Lina Wertmüller is an Italian screenwriter and film director. She was the first woman nominated for an Academy Award for Directing for Seven Beauties. She is also known for her films The Seduction of Mimi, Love and Anarchy and Swept Away.
Background
Wertmüller was born Arcangela Felice Assunta Wertmüller von Elgg Spañol von Braueich in Rome in 1928 to a devoutly Roman Catholic Swiss family of aristocratic descent. She was a rebellious child, and was expelled from more than a dozen Catholic schools. Though her father wanted her to become a lawyer she enrolled in theatre school.
Education
After graduating from school, her first job was touring Europe in a puppet show. For the next ten years she worked as an actress, director and playwright in legitimate theatre. During this period she met Giancarlo Giannini, who later starred in many of her films.
Career
Several other moderately successful films followed, but it was not until 1972 that Wertmüller achieved lasting international acclaim with a series of four movies starring Giancarlo Giannini. The last, and best-received of these, was 1975's Seven Beauties (Pasqualino Sette Bellezze), which earned 4 Academy Award nominations and was an international hit. Wertmüller was the first woman to receive an Academy Award nomination for Best Director. Jane Campion, Sofia Coppola, and Kathryn Bigelow are the only other female directors to have been nominated.

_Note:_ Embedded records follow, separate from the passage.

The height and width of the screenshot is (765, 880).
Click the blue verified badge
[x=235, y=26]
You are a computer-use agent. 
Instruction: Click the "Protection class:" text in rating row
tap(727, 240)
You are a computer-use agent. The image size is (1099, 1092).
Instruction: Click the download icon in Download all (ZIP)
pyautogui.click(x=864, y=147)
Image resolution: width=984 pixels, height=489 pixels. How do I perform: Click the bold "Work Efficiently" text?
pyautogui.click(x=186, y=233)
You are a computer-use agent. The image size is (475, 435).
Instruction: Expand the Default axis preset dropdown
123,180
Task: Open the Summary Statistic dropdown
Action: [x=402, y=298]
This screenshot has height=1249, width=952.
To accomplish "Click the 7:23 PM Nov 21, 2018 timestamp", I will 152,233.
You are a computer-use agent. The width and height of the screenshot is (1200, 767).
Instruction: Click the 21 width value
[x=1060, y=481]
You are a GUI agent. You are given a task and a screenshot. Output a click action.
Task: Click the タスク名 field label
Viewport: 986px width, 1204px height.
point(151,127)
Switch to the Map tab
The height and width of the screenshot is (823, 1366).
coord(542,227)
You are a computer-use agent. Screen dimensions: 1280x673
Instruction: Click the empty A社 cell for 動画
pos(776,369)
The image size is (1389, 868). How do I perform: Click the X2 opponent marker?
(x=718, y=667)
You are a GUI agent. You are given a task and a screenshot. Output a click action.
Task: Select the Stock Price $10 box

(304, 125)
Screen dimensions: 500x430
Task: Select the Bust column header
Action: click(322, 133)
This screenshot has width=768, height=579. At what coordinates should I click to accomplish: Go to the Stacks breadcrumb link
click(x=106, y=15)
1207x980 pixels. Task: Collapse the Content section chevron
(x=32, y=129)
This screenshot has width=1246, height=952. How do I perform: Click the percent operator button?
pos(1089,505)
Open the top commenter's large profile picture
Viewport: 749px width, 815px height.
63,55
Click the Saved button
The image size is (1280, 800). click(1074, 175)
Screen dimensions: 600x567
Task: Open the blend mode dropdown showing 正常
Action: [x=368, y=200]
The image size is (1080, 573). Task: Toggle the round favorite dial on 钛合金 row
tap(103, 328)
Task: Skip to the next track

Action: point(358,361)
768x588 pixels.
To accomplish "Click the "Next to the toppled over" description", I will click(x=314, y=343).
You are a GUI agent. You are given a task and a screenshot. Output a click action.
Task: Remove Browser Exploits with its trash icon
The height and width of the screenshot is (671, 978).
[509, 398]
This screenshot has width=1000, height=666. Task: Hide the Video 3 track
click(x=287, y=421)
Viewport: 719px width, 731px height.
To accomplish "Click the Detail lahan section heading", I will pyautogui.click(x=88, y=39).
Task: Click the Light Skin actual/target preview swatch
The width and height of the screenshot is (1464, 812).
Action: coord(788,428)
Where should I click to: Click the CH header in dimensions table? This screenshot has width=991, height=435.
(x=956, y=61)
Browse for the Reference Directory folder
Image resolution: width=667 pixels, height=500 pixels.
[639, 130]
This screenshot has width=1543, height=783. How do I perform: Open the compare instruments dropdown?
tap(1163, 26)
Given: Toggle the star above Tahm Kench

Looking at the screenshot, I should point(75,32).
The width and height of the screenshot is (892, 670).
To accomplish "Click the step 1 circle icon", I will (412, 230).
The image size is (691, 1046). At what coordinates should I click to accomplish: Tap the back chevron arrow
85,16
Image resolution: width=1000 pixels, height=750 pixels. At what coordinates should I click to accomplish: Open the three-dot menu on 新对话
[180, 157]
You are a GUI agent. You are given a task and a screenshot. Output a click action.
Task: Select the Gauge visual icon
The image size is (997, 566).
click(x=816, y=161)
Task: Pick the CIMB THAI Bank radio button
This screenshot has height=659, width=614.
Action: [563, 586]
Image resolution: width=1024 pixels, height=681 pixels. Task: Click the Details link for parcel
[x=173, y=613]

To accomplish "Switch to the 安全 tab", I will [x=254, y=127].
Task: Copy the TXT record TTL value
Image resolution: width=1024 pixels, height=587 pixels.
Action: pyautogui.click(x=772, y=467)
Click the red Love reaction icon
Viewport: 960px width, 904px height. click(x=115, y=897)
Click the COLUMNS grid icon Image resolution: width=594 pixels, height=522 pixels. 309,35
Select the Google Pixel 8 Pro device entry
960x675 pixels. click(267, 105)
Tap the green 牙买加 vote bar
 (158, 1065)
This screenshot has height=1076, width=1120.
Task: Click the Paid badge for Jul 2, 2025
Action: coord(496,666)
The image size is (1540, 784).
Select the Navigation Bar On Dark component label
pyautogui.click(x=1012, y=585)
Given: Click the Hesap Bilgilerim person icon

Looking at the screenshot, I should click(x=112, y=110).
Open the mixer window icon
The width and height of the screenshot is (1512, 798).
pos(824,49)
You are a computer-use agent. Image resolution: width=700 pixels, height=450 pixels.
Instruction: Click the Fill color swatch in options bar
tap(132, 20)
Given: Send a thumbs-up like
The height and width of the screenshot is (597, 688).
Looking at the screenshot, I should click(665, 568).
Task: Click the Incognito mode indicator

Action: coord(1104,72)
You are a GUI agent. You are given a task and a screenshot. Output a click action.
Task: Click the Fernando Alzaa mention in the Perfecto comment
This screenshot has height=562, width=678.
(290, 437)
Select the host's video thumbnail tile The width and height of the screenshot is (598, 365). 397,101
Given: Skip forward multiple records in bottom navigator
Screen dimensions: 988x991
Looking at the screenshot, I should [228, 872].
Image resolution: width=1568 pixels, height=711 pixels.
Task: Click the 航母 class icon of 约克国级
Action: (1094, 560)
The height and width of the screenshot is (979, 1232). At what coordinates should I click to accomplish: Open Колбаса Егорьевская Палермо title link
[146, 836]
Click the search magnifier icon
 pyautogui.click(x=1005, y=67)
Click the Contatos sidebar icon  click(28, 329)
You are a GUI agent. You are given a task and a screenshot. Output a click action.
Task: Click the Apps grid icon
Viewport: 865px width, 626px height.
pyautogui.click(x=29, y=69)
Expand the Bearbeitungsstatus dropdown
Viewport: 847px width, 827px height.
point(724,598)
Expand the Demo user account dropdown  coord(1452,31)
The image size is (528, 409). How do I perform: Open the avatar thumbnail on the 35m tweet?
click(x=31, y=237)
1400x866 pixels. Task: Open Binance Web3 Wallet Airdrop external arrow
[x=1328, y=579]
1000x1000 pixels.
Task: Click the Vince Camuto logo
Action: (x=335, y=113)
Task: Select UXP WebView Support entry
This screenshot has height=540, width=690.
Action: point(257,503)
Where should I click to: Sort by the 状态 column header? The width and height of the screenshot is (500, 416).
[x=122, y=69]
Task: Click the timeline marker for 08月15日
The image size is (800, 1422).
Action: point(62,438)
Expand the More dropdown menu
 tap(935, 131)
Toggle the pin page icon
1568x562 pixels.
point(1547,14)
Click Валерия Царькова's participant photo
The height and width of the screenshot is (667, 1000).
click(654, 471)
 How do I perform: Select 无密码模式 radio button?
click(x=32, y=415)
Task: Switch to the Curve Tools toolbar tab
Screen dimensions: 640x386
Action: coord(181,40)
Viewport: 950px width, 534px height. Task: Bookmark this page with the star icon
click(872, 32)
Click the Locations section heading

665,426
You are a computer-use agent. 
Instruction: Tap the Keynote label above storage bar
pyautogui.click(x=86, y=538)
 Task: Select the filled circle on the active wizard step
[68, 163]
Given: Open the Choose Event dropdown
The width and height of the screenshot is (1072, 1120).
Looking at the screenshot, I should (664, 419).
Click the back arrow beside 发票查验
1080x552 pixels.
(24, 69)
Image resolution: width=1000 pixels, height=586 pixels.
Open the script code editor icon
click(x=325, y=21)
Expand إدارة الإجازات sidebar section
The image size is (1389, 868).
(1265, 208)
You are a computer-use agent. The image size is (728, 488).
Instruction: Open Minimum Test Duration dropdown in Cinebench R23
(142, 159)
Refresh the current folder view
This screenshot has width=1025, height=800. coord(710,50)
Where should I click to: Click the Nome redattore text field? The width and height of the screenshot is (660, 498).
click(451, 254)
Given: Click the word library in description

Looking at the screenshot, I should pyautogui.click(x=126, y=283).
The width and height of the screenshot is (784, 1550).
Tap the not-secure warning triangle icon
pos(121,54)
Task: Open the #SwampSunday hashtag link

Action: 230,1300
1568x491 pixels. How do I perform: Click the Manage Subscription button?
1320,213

Her 1978 film A Night Full of Rain was entered into the 28th Berlin International Film Festival. Eight years later, her film Camorra (A Story of Streets, Women and Crime) was entered into the 36th Berlin International Film Festival.
In 1985, she was awarded the Women in Film Crystal Award for outstanding women who, through their endurance and the excellence of their work, have helped to expand the role of women within the entertainment industry.
She is known for her whimsically prolix movie titles, for instance, the full title of Swept Away is "Swept away by an unusual destiny in the blue sea of August". These titles were invariably shortened for international release. She is entered in the Guinness Book of Records for the longest film title: Un fatto di sangue nel comune di Siculiana fra due uomini per causa di una vedova. Si sospettano moventi politici. Amore-Morte-Shimmy. Lugano belle. Tarantelle. Tarallucci e vino (a movie from 1979 with 179 characters that is better known under the international titles Blood Feud or Revenge).
Although Wertmüller has had a prolific career since, and is still actively directing, none of her later films have had the same impact as her mid-1970s collaborations with Giannini. Wertmüller was married to Enrico Job (died 4 March 2008), an art designer who worked on several of her pictures.
Politics
In general, Wertmüller's films highly reflect her own political commitments, with main characters who are either dedicated anarchists, communists, feminists, or all those—and main action that centers on political or socioeconomic conflicts. Swept Away tells the story of a rich, liberated industrialist's wife who finds erotic fulfillment only after being sado-masochistically "tamed" by a macho, communist private yacht deck-hand. The film earned the ire of orthodox feminists, one of whom asked in a review whether Wertmüller had now become "one of the boys".